Black Tambourine, Black Tambourine
Featured Album
The missing link between psychedelia and shoegaze, still influential years later
Bands starting out are lucky just to get their influences right. All they're likely to be in those early years is some sort of loose cipher for cool sounds that perhaps haven't been combined in exactly the way they've discovered (for examples, see Stereolab, Galaxie 500, Felt and the Clean). Black Tambourine were smart, record-collecting Anglophiles from the Washington, D.C., area with a knack for mixing sharp, strong noise with sweet, sugary pop music. They had great taste in punk and pop, and were born just enough out of time to be destined for obscurity. Fans will rejoice in the addition of six new songs to the group's oeuvre. Where the 1999-released Complete Recordings boasted 10 tracks, this new release swells their output to 16. The new songs — notably "Tears of Joy" and "Lazy Heart" — show more range, too, pushing their sound towards the driving punk energy they undoubtedly displayed live.

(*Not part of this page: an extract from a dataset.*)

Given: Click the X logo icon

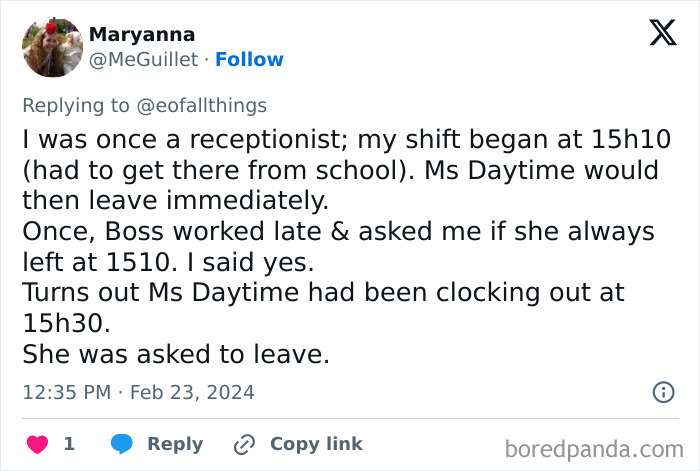Looking at the screenshot, I should pyautogui.click(x=656, y=35).
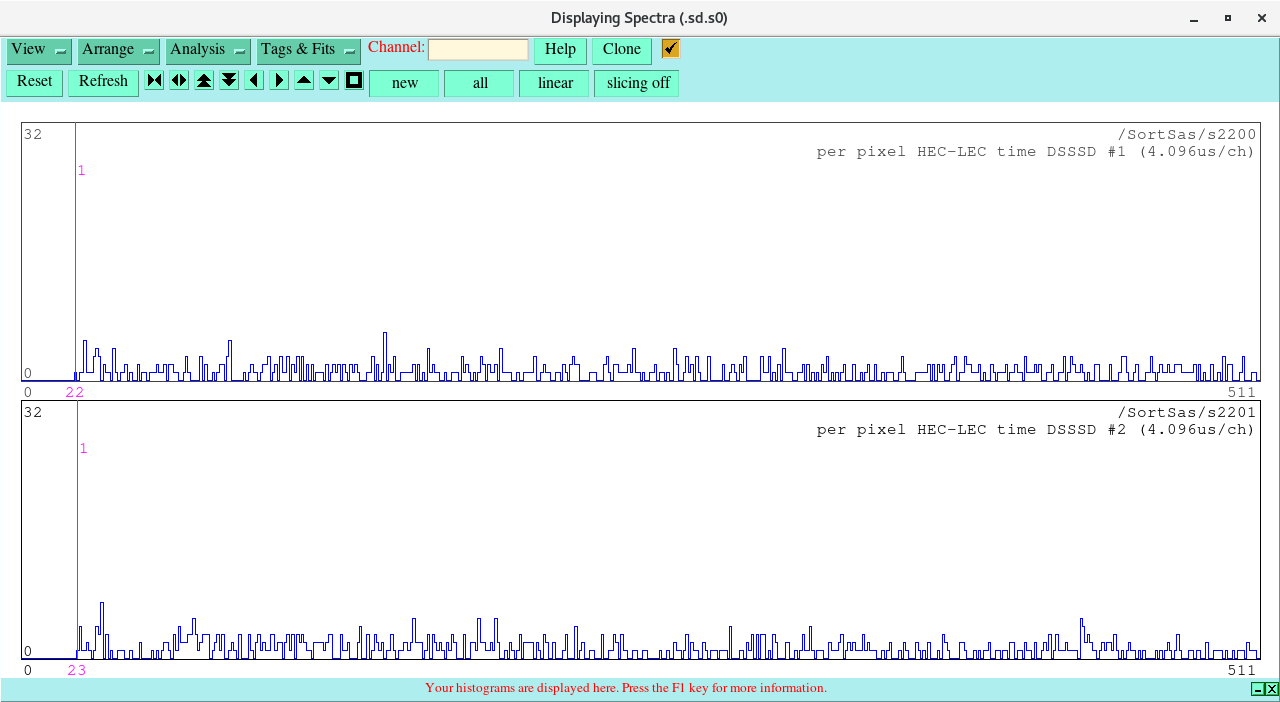The width and height of the screenshot is (1280, 702).
Task: Click the double down-arrow icon
Action: coord(229,81)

They only played a handful of shows, the kids in Black Tambourine — Pam Berry, Archie Moore, Brian Nelson and Mike Schulman — and only released a couple 7-inches. The music was just shambolic enough, the tempo slow enough to belie the influence of both Galaxie 500 and psychedelia, the vocals swathed in enough echo to pleasantly recall '60s girl groups. A few U.K. bands had done something similar a few years earlier — Orange Juice, the Shop Assistants, the Fizzbombs, Flatmates — and acts like My Bloody Valentine would soon bludgeon people's heads with the swirling heaviness of shoegaze. Black Tambourine's music today stands as the missing link between those two movements.

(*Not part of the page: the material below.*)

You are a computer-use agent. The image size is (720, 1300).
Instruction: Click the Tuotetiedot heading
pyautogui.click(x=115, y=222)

Take "Throw Aggi Off the Bridge," their nerdy, humorous, anthemic love letter to wonderful Scottish shamble-punkers the Pastels. Originally released as a 7-inch on the short-lived Audrey's Diary label (with Louise Brooks on the sleeve), the song's too hard-edged, too indebted to the aggro D.C. scene that birthed them to have been a real C86 track. And the guitars aren't "bendy" enough — the song structure is too straight-ahead and redolent of classic psychedelic pop music to fit in with those shoegazer dudes. Such differences might be minor, but they're also a path toward the sound of a handful of today's best acts. Dum Dum Girls just covered Black Tambourine, and the band is often cited as a primary influence on acts like the Vivian Girls, Pains of Being Pure at Heart and Brilliant Colors. To put it another way: Every one of these songs, recorded 20 years ago, sound like they come from that band you saw in a Brooklyn loft last month.